Classic Cornelia de Lange syndrome phenotype in a patient with a mosaic NIPBL variant absent in blood

Here we describe a 13-year-old female, the first living child of Brazilian consanguineous parents after two miscarriages, who presents classic Cornelia de Lange syndrome (CdLS) phenotype. Features include microcephaly, synophrys, thick eyebrows, short nose, upturned nasal tip, long and smooth philtrum, thin upper lip vermilion, downturned corners of the mouth, short fifth finger, small hands and feet, hirsutism, pre- and postnatal growth failure, and global developmental delay. She also exhibits gastrointestinal abnormalities and required hospitalization for pneumonia. She can speak a few words and recognize letters. Whole exome sequencing (WES) and RNA sequencing from peripheral blood revealed no clinically relevant variants (Aoi et al. 2019, 10.1038/s10038-019-0643-z; Seyama et al. 2022, 10.1016/j.ygeno.2022.110468).
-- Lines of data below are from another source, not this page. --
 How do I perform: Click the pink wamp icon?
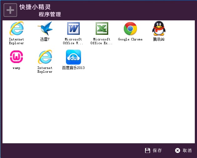16,57
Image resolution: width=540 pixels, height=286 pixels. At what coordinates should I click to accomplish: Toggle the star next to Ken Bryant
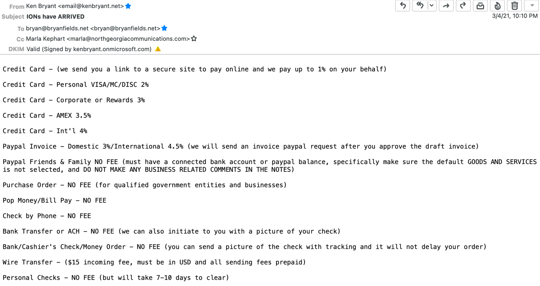[128, 6]
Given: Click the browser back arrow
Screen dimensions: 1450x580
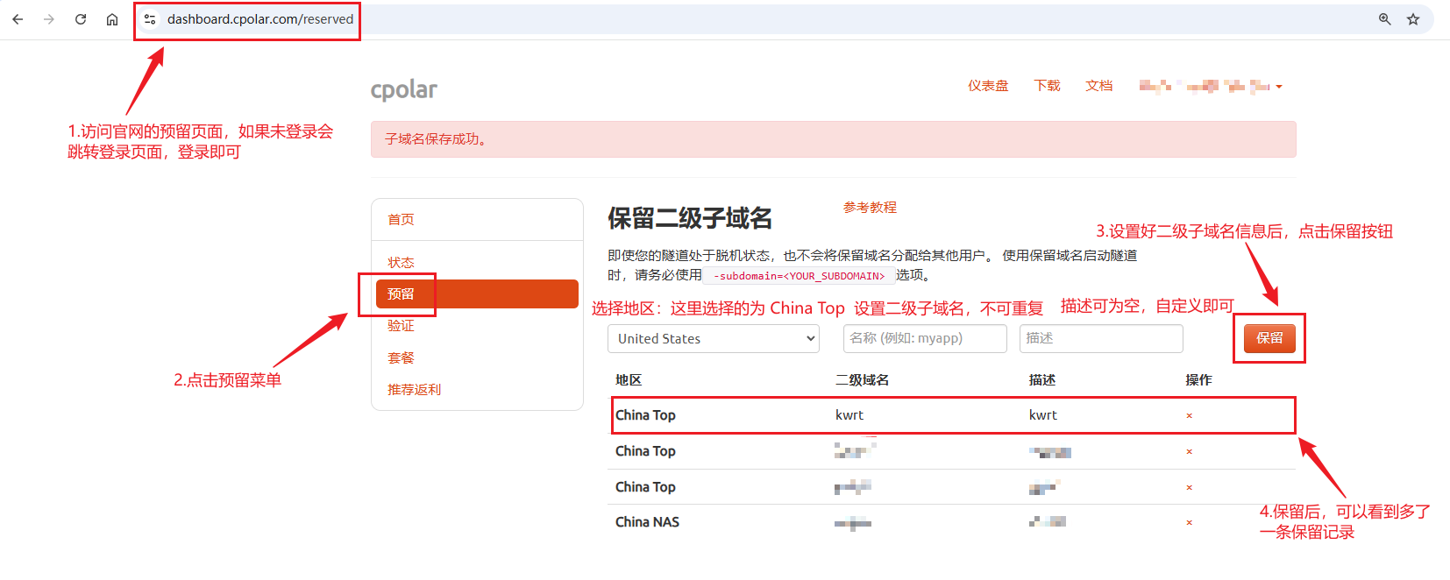Looking at the screenshot, I should (18, 19).
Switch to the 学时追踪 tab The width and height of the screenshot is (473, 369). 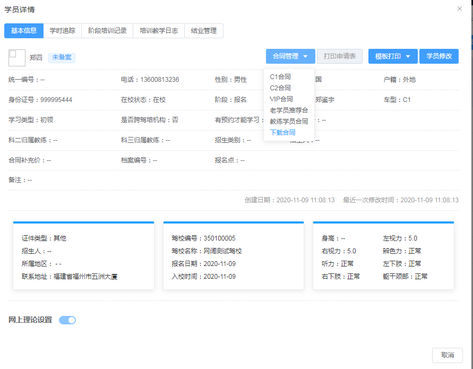(62, 31)
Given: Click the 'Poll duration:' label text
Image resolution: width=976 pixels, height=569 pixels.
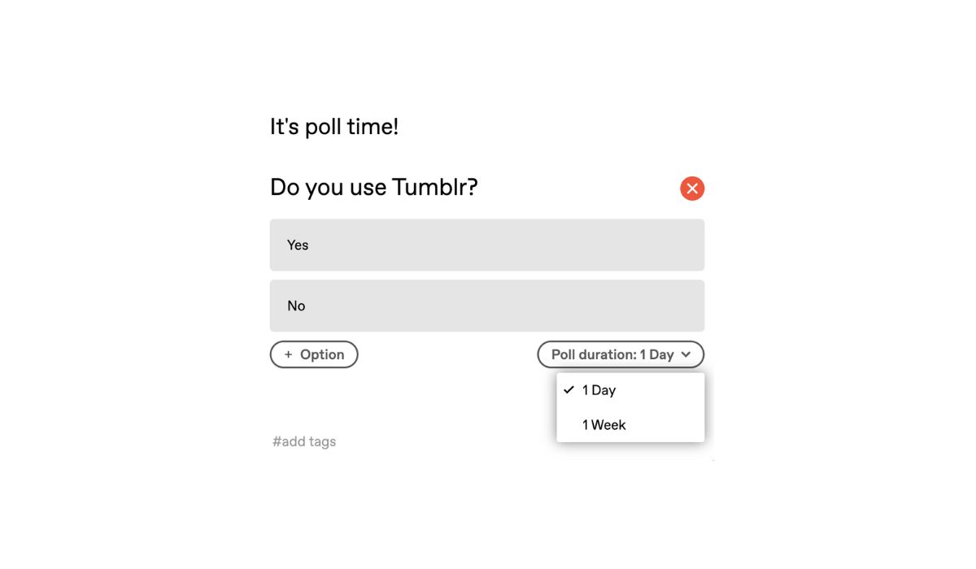Looking at the screenshot, I should (x=594, y=354).
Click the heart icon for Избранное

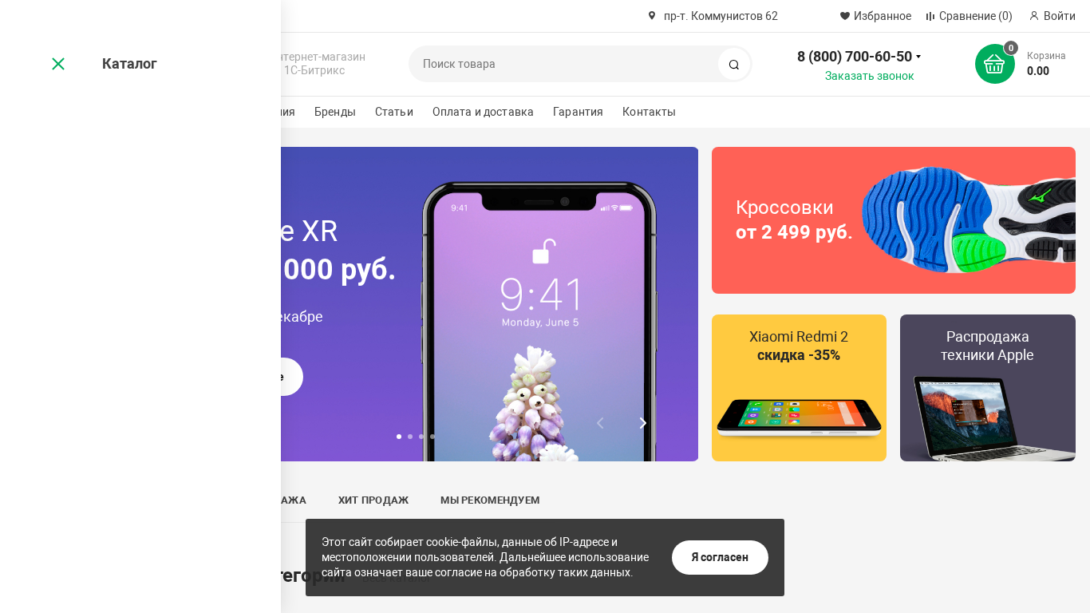pos(845,16)
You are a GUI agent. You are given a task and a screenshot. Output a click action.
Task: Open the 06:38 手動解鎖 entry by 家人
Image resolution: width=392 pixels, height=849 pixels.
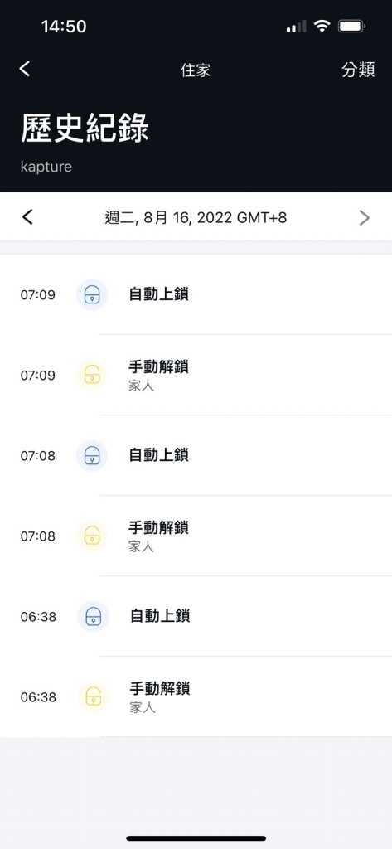(x=196, y=696)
However, WES performed with DNA extracted from buccal cells revealed a novel likely pathogenic variant in the NIPBL gene. The variant was present in 28% of the reads and was confirmed by Sanger sequencing. Manual curation of the peripheral blood WES data confirmed the absence of this variant. In summary, this case highlights the importance of investigating multiple tissues in cases with classic CdLS phenotype, particularly when clinically relevant variants are not identified in molecular tests performed with peripheral blood.